A federal judge has blocked enforcing an “assault weapons” ban in Illinois, CBS reported. 

The law bans “assault-style” weapons and high-capacity magazines, while also requiring that existing owners register them with the state police. 

“Plaintiffs have satisfied their burden for a preliminary injunction,” wrote Judge Stephen McGlynn of the United States District Court for Southern Illinois. “They have shown irreparable harm with no adequate remedy at law, a reasonable likelihood of success on merits, that the public interest is in favor of the relief, and the balance of harm weighs in their favor.” 

The law, the Protecting Illinois Communities Act, was signed into law by Gov J.B. Pritzker (D). It was passed in the wake of the mass shooting in Highland Park, a suburb of Chicago, last July 4. According to The Hill, in addition to banning the sale and distribution of assault-style weapons and high-capacity magazines, it also bans switches that convert handguns into assault weapons. 

McGlynn stressed that granting the injunction did not constitute a decision on the merits of the case, just that the groups that sued – associations representing firearms manufacturers, distributors and retailers, gun ranges and individuals – met the standard required to issue the injunction. He noted, however, that it had a high likelihood of conflicting with the United States Supreme Court’s recent decision in Bruen v. New York.

“Can PICA be harmonized with the Second Amendment of the United States Constitution and with Bruen? That is the issue before this court. The simple answer at this stage in the proceedings is likely ‘no,’” he wrote. 

According to Crain’s Chicago Business, the State of Illinois argued that PICA was consistent with Bruen because the types of guns the law bans did not exist when the Second Amendment was adopted, but McGlynn rejected it because the Supreme Court explicitly said the Amendment applies to contemporary firearms. 

He also wrote that the state has many means to prevent gun violence other than outright bans and urged them to take those possibilities more seriously. “There is a wide array of civil and criminal laws that permit the commitment and prosecution of those who use or may use firearms to commit crimes.
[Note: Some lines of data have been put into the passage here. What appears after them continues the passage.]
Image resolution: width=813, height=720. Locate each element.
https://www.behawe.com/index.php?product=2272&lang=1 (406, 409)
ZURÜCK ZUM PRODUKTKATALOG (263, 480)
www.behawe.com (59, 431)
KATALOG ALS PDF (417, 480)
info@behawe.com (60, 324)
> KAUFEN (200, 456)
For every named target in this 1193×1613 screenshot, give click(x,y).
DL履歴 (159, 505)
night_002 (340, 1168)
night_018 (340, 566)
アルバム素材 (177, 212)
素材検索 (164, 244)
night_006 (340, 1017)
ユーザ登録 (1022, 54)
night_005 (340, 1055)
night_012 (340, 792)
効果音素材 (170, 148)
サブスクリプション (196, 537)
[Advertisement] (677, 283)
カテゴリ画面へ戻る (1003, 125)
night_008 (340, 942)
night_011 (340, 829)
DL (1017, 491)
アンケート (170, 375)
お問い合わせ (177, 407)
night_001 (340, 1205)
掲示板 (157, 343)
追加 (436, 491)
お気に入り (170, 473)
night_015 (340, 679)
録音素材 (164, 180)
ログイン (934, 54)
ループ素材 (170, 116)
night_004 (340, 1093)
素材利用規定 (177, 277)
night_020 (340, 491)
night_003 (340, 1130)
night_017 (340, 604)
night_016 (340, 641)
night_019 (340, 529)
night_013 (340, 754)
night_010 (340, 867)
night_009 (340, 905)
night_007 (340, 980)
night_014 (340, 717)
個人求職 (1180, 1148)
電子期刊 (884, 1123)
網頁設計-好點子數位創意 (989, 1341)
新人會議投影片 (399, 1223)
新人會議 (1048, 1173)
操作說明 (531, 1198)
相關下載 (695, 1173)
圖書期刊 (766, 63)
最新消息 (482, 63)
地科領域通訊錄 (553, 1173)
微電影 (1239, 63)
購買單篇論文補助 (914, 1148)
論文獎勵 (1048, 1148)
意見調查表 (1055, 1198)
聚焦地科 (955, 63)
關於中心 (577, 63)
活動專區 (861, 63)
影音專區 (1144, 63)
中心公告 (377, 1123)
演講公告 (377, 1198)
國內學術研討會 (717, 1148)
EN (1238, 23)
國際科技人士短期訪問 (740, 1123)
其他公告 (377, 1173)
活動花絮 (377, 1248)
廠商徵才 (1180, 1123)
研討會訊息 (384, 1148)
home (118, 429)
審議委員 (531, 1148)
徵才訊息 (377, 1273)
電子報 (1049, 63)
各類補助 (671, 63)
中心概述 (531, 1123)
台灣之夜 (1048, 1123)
Law enforcement and prosecutors should take their obligations to enforce these laws seriously. Families and the public at large should report concerning behavior. Judges should exercise their prudent judgment in committing individuals that pose a threat to the public and imposing sentences that punish, not just lightly inconvenience, those guilty of firearms-related crimes.”

Illinois Attorney General Kwame Raoul issued a statement that he planned on filing an appeal and defending the law’s constitutionality.